*PROBLEM DESCRIPTION*
Transcribe exactly, please, the lines from the one containing "Instruction: Select the" through the end of the records below, and leave out the pictures.

(Stored data)
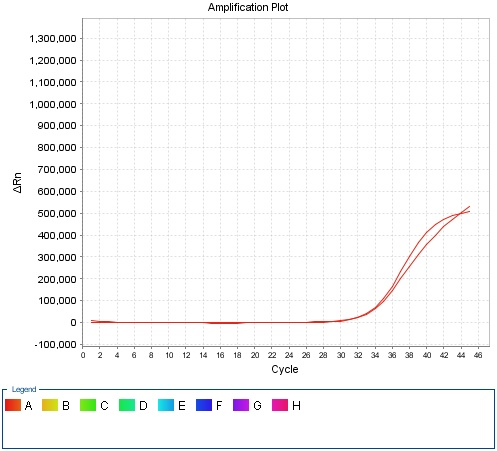Click the blue F legend swatch
This screenshot has height=451, width=497.
point(204,405)
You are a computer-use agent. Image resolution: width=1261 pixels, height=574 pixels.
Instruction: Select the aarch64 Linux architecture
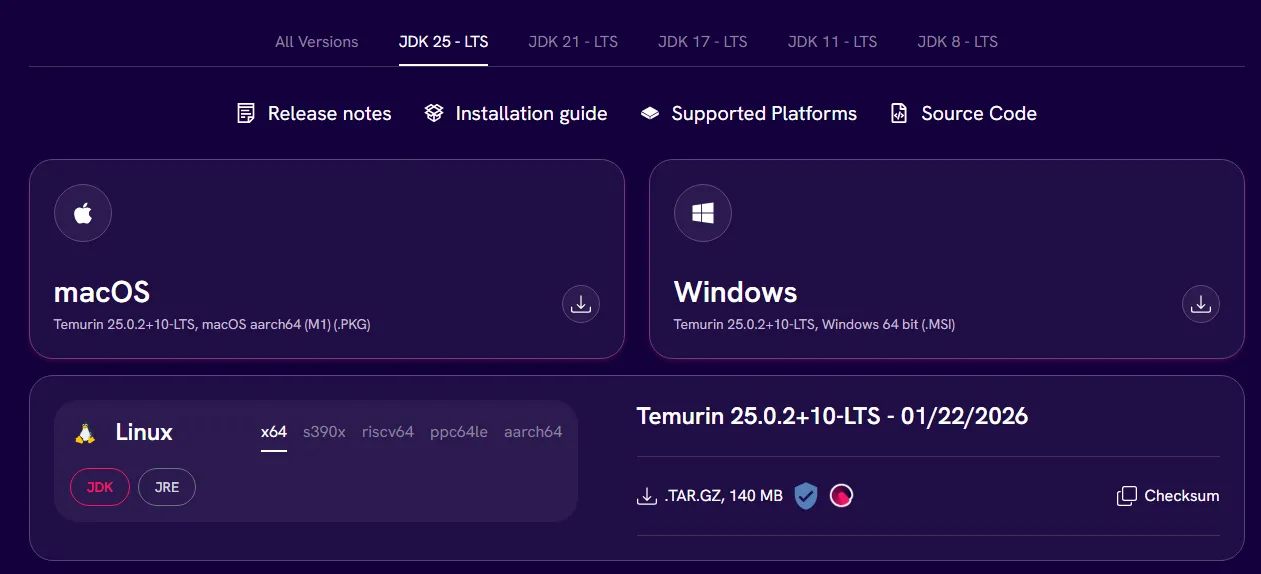coord(533,432)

*EXERCISE RESULT*
Instruction: Select the aarch64 Linux architecture
coord(533,432)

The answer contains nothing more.